Extracted data listing:

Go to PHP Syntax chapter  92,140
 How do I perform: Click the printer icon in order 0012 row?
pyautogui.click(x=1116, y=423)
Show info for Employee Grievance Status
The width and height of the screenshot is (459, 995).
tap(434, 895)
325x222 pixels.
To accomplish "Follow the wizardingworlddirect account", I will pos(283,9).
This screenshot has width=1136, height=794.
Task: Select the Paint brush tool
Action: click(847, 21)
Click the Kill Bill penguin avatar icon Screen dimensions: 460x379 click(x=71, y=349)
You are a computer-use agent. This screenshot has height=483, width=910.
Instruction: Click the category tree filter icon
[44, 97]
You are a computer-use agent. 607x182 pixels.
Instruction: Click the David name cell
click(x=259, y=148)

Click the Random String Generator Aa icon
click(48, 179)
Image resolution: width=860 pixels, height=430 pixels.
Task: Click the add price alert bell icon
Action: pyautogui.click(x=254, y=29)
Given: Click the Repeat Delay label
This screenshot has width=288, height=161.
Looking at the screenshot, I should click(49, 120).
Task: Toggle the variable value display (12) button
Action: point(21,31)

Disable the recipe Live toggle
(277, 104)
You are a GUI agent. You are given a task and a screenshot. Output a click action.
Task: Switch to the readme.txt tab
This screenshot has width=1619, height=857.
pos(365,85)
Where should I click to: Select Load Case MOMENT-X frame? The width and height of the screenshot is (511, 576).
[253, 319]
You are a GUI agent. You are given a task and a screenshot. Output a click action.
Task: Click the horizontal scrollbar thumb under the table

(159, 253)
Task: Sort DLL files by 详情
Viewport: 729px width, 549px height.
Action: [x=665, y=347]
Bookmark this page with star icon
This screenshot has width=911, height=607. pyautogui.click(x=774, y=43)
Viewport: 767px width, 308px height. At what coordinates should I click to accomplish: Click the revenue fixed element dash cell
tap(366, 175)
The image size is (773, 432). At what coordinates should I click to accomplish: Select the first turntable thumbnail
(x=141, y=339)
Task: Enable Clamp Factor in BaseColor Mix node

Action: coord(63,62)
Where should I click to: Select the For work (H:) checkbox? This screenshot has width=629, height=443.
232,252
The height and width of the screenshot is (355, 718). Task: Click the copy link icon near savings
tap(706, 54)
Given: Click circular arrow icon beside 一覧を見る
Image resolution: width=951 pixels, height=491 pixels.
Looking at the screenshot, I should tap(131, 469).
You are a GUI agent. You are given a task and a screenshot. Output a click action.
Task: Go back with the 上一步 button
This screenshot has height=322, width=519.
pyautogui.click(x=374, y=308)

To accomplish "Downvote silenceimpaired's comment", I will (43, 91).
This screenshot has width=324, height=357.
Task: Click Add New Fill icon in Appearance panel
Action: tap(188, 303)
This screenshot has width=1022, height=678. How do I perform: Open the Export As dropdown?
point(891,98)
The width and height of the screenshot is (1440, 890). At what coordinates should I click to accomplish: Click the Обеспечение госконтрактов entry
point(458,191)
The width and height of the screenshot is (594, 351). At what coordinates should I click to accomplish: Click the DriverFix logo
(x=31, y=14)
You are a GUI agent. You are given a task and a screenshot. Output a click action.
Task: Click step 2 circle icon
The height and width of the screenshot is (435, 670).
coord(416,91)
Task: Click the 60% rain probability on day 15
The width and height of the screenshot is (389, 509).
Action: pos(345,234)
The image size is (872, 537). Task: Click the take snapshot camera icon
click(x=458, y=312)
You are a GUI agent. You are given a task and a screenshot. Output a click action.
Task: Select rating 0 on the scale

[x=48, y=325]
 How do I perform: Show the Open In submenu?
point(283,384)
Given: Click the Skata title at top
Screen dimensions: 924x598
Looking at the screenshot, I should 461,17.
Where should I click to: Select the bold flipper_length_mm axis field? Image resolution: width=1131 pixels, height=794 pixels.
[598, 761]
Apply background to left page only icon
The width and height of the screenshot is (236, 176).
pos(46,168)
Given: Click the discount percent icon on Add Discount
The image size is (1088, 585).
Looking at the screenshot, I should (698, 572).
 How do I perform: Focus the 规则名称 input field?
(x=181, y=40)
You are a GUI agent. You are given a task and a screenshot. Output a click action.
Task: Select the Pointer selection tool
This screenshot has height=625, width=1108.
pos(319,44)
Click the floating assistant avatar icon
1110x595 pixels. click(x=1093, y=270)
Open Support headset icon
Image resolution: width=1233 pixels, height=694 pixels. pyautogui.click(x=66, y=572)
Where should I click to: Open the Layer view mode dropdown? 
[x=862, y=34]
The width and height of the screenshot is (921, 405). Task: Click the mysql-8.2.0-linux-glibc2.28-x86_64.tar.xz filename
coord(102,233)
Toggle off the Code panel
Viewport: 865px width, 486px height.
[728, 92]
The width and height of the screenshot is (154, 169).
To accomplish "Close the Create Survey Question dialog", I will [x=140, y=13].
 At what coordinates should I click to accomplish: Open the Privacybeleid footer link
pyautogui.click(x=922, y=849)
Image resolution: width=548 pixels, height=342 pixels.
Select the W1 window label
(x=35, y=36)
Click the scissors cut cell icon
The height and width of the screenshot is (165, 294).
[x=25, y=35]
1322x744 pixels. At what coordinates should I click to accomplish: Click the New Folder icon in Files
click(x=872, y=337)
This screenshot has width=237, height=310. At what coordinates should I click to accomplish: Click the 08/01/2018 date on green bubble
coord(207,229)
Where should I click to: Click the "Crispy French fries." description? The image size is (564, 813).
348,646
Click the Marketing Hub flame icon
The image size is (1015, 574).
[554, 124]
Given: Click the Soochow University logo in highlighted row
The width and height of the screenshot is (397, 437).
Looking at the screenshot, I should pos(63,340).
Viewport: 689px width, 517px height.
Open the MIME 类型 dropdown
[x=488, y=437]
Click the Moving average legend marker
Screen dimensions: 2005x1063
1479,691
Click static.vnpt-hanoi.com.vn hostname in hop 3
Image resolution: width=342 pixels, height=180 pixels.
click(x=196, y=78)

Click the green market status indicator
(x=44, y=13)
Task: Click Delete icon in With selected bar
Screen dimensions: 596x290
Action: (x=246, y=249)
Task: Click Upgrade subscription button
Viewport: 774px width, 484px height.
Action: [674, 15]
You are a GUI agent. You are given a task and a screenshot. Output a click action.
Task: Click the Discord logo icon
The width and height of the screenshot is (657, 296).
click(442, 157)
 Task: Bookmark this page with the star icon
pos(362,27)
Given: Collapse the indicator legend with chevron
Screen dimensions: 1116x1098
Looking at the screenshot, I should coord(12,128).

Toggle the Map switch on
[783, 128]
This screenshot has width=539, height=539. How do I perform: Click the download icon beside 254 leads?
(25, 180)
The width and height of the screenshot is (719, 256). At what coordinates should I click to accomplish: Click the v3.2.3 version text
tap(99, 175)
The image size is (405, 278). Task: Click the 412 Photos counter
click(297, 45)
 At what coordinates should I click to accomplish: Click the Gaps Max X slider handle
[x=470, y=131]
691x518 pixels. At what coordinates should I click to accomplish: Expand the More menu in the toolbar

__What this task involves__: Recast every line of the listing as a JSON list of strings, one string per line, with blank lines omitted.

__Output of the task__:
[
  "Go to PHP Syntax chapter  92,140",
  " How do I perform: Click the printer icon in order 0012 row?",
  "pyautogui.click(x=1116, y=423)",
  "Show info for Employee Grievance Status",
  "The width and height of the screenshot is (459, 995).",
  "tap(434, 895)",
  "325x222 pixels.",
  "To accomplish \"Follow the wizardingworlddirect account\", I will pos(283,9).",
  "This screenshot has width=1136, height=794.",
  "Task: Select the Paint brush tool",
  "Action: click(847, 21)",
  "Click the Kill Bill penguin avatar icon Screen dimensions: 460x379 click(x=71, y=349)",
  "You are a computer-use agent. This screenshot has height=483, width=910.",
  "Instruction: Click the category tree filter icon",
  "[44, 97]",
  "You are a computer-use agent. 607x182 pixels.",
  "Instruction: Click the David name cell",
  "click(x=259, y=148)",
  "Click the Random String Generator Aa icon",
  "click(48, 179)",
  "Image resolution: width=860 pixels, height=430 pixels.",
  "Task: Click the add price alert bell icon",
  "Action: pyautogui.click(x=254, y=29)",
  "Given: Click the Repeat Delay label",
  "This screenshot has width=288, height=161.",
  "Looking at the screenshot, I should click(49, 120).",
  "Task: Toggle the variable value display (12) button",
  "Action: point(21,31)",
  "Disable the recipe Live toggle",
  "(277, 104)",
  "You are a GUI agent. You are given a task and a screenshot. Output a click action.",
  "Task: Switch to the readme.txt tab",
  "This screenshot has width=1619, height=857.",
  "pos(365,85)",
  "Where should I click to: Select Load Case MOMENT-X frame? The width and height of the screenshot is (511, 576).",
  "[253, 319]",
  "You are a GUI agent. You are given a task and a screenshot. Output a click action.",
  "Task: Click the horizontal scrollbar thumb under the table",
  "(159, 253)",
  "Task: Sort DLL files by 详情",
  "Viewport: 729px width, 549px height.",
  "Action: [x=665, y=347]",
  "Bookmark this page with star icon",
  "This screenshot has width=911, height=607. pyautogui.click(x=774, y=43)",
  "Viewport: 767px width, 308px height. At what coordinates should I click to accomplish: Click the revenue fixed element dash cell",
  "tap(366, 175)",
  "The image size is (773, 432). At what coordinates should I click to accomplish: Select the first turntable thumbnail",
  "(x=141, y=339)",
  "Task: Enable Clamp Factor in BaseColor Mix node",
  "Action: coord(63,62)",
  "Where should I click to: Select the For work (H:) checkbox? This screenshot has width=629, height=443.",
  "232,252",
  "The height and width of the screenshot is (355, 718). Task: Click the copy link icon near savings",
  "tap(706, 54)",
  "Given: Click circular arrow icon beside 一覧を見る",
  "Image resolution: width=951 pixels, height=491 pixels.",
  "Looking at the screenshot, I should tap(131, 469).",
  "You are a GUI agent. You are given a task and a screenshot. Output a click action.",
  "Task: Go back with the 上一步 button",
  "This screenshot has height=322, width=519.",
  "pyautogui.click(x=374, y=308)",
  "To accomplish \"Downvote silenceimpaired's comment\", I will (43, 91).",
  "This screenshot has width=324, height=357.",
  "Task: Click Add New Fill icon in Appearance panel",
  "Action: tap(188, 303)",
  "This screenshot has width=1022, height=678. How do I perform: Open the Export As dropdown?",
  "point(891,98)",
  "The width and height of the screenshot is (1440, 890). At what coordinates should I click to accomplish: Click the Обеспечение госконтрактов entry",
  "point(458,191)",
  "The width and height of the screenshot is (594, 351). At what coordinates should I click to accomplish: Click the DriverFix logo",
  "(x=31, y=14)",
  "You are a GUI agent. You are given a task and a screenshot. Output a click action.",
  "Task: Click step 2 circle icon",
  "The height and width of the screenshot is (435, 670).",
  "coord(416,91)",
  "Task: Click the 60% rain probability on day 15",
  "The width and height of the screenshot is (389, 509).",
  "Action: pos(345,234)",
  "The image size is (872, 537). Task: Click the take snapshot camera icon",
  "click(x=458, y=312)",
  "You are a GUI agent. You are given a task and a screenshot. Output a click action.",
  "Task: Select rating 0 on the scale",
  "[x=48, y=325]",
  " How do I perform: Show the Open In submenu?",
  "point(283,384)",
  "Given: Click the Skata title at top",
  "Screen dimensions: 924x598",
  "Looking at the screenshot, I should 461,17.",
  "Where should I click to: Select the bold flipper_length_mm axis field? Image resolution: width=1131 pixels, height=794 pixels.",
  "[598, 761]",
  "Apply background to left page only icon",
  "The width and height of the screenshot is (236, 176).",
  "pos(46,168)",
  "Given: Click the discount percent icon on Add Discount",
  "The image size is (1088, 585).",
  "Looking at the screenshot, I should (698, 572).",
  " How do I perform: Focus the 规则名称 input field?",
  "(x=181, y=40)",
  "You are a GUI agent. You are given a task and a screenshot. Output a click action.",
  "Task: Select the Pointer selection tool",
  "This screenshot has height=625, width=1108.",
  "pos(319,44)",
  "Click the floating assistant avatar icon",
  "1110x595 pixels. click(x=1093, y=270)",
  "Open Support headset icon",
  "Image resolution: width=1233 pixels, height=694 pixels. pyautogui.click(x=66, y=572)",
  "Where should I click to: Open the Layer view mode dropdown? ",
  "[x=862, y=34]",
  "The width and height of the screenshot is (921, 405). Task: Click the mysql-8.2.0-linux-glibc2.28-x86_64.tar.xz filename",
  "coord(102,233)",
  "Toggle off the Code panel",
  "Viewport: 865px width, 486px height.",
  "[728, 92]",
  "The width and height of the screenshot is (154, 169).",
  "To accomplish \"Close the Create Survey Question dialog\", I will [x=140, y=13].",
  " At what coordinates should I click to accomplish: Open the Privacybeleid footer link",
  "pyautogui.click(x=922, y=849)",
  "Image resolution: width=548 pixels, height=342 pixels.",
  "Select the W1 window label",
  "(x=35, y=36)",
  "Click the scissors cut cell icon",
  "The height and width of the screenshot is (165, 294).",
  "[x=25, y=35]",
  "1322x744 pixels. At what coordinates should I click to accomplish: Click the New Folder icon in Files",
  "click(x=872, y=337)",
  "This screenshot has width=237, height=310. At what coordinates should I click to accomplish: Click the 08/01/2018 date on green bubble",
  "coord(207,229)",
  "Where should I click to: Click the \"Crispy French fries.\" description? The image size is (564, 813).",
  "348,646",
  "Click the Marketing Hub flame icon",
  "The image size is (1015, 574).",
  "[554, 124]",
  "Given: Click the Soochow University logo in highlighted row",
  "The width and height of the screenshot is (397, 437).",
  "Looking at the screenshot, I should pos(63,340).",
  "Viewport: 689px width, 517px height.",
  "Open the MIME 类型 dropdown",
  "[x=488, y=437]",
  "Click the Moving average legend marker",
  "Screen dimensions: 2005x1063",
  "1479,691",
  "Click static.vnpt-hanoi.com.vn hostname in hop 3",
  "Image resolution: width=342 pixels, height=180 pixels.",
  "click(x=196, y=78)",
  "Click the green market status indicator",
  "(x=44, y=13)",
  "Task: Click Delete icon in With selected bar",
  "Screen dimensions: 596x290",
  "Action: (x=246, y=249)",
  "Task: Click Upgrade subscription button",
  "Viewport: 774px width, 484px height.",
  "Action: [674, 15]",
  "You are a GUI agent. You are given a task and a screenshot. Output a click action.",
  "Task: Click the Discord logo icon",
  "The width and height of the screenshot is (657, 296).",
  "click(442, 157)",
  " Task: Bookmark this page with the star icon",
  "pos(362,27)",
  "Given: Collapse the indicator legend with chevron",
  "Screen dimensions: 1116x1098",
  "Looking at the screenshot, I should coord(12,128).",
  "Toggle the Map switch on",
  "[783, 128]",
  "This screenshot has width=539, height=539. How do I perform: Click the download icon beside 254 leads?",
  "(25, 180)",
  "The width and height of the screenshot is (719, 256). At what coordinates should I click to accomplish: Click the v3.2.3 version text",
  "tap(99, 175)",
  "The image size is (405, 278). Task: Click the 412 Photos counter",
  "click(297, 45)",
  " At what coordinates should I click to accomplish: Click the Gaps Max X slider handle",
  "[x=470, y=131]",
  "691x518 pixels. At what coordinates should I click to accomplish: Expand the More menu in the toolbar"
]